By 2030 there will be about 70 million people in the United States who are older than 64. Approximately 26 percent of these will be racial and ethnic minorities. Overall, the older population will be more diverse and better educated than their earlier cohorts. The range of late-life outcomes is very dramatic with old age being a significantly different experience for financially secure and well-educated people than for poor and uneducated people. The early mission of behavioral science research focused on identifying problems of older adults, such as isolation, caregiving, and dementia. Today, the field of gerontology is more interdisciplinary.
To further advance understanding of how social and individual factors can improve the health and functioning of older adults, the Behavior and Social Research Program at the National Institute on Aging (NIA) requested a study by the Board on Behavioral, Cognitive, and Sensory Sciences. The Committee on Aging Frontiers in Social Psychology, Personality, and Adult Developmental Psychology was formed and charged with exploring research opportunities in social, personality, and adult developmental psychology. More specifically, it was charged with identifying research opportunities that have the added benefit of drawing on recent developments in the psychological and social sciences, including behavioral, cognitive, and social neurosciences, that are related to experimental work in social psychology, personality, and adult developmental psychology, and that also cross multiple levels of analysis.

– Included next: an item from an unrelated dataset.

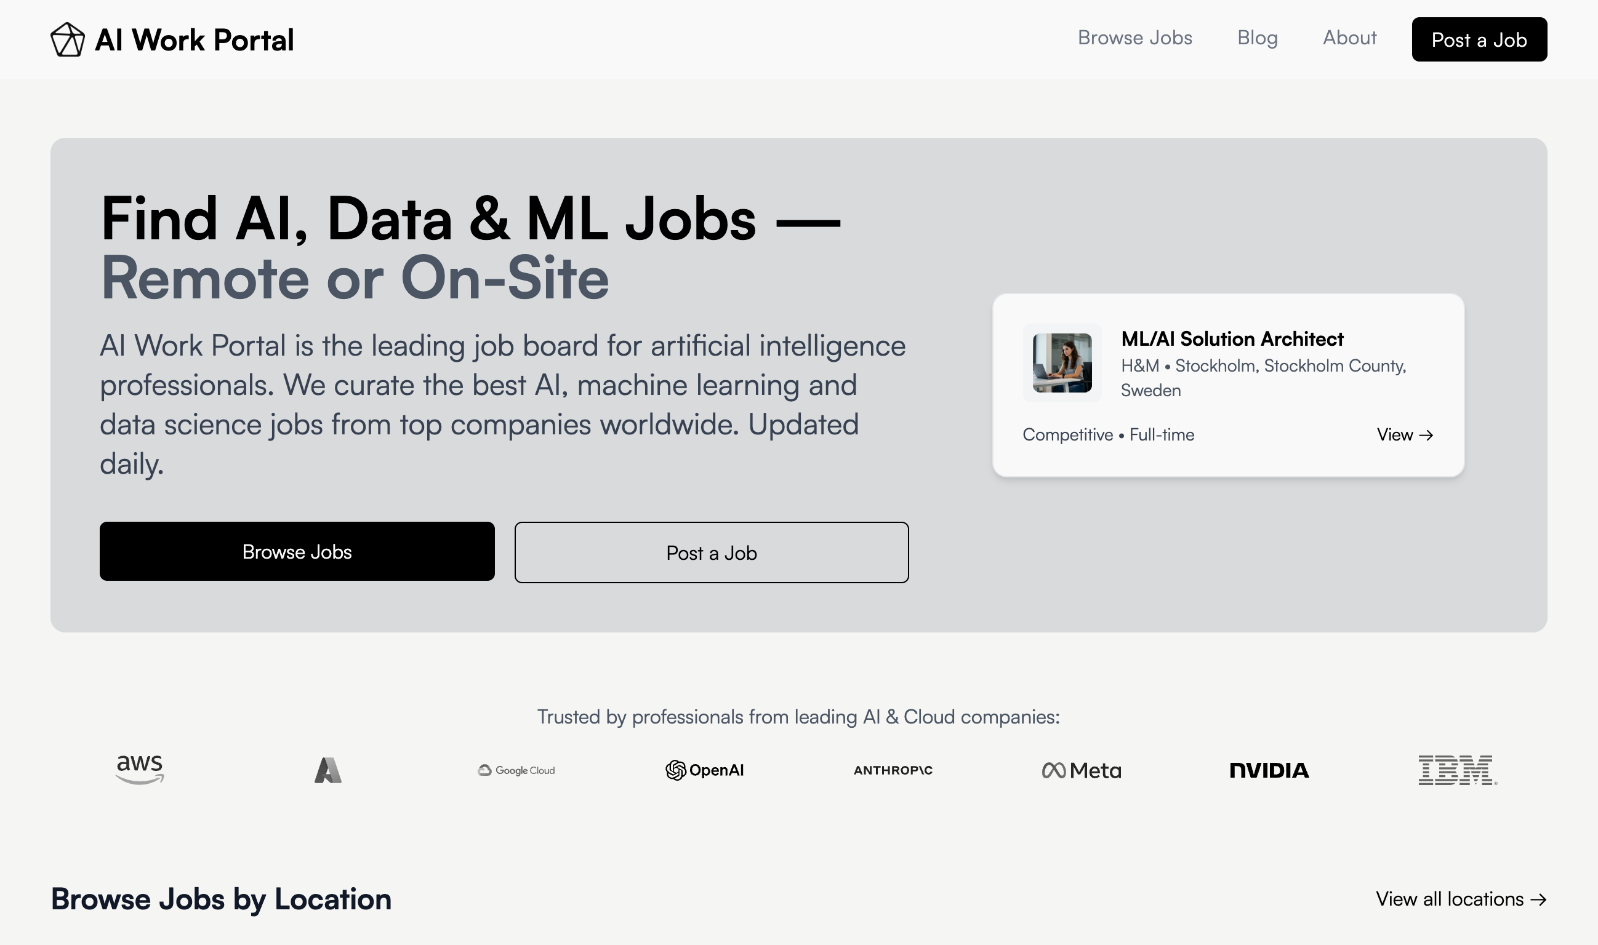Click the Anthropic company logo
Screen dimensions: 1598x945
893,770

The consensus report When I'm 64
, produced by the committee, examines how individual and social behavior play a role in understanding diverse outcomes in old age. It also explores the implications of an aging workforce on the economy. The book recommends that the National Institute on Aging focus its research support in social, personality, and life-span psychology in four areas: motivation and behavioral change; socioemotional influences on decision-making; the influence of social engagement on cognition; and the effects of stereotypes on self and others. When I'm 64
is intended to be a useful resource for policymakers, researchers and medical professionals.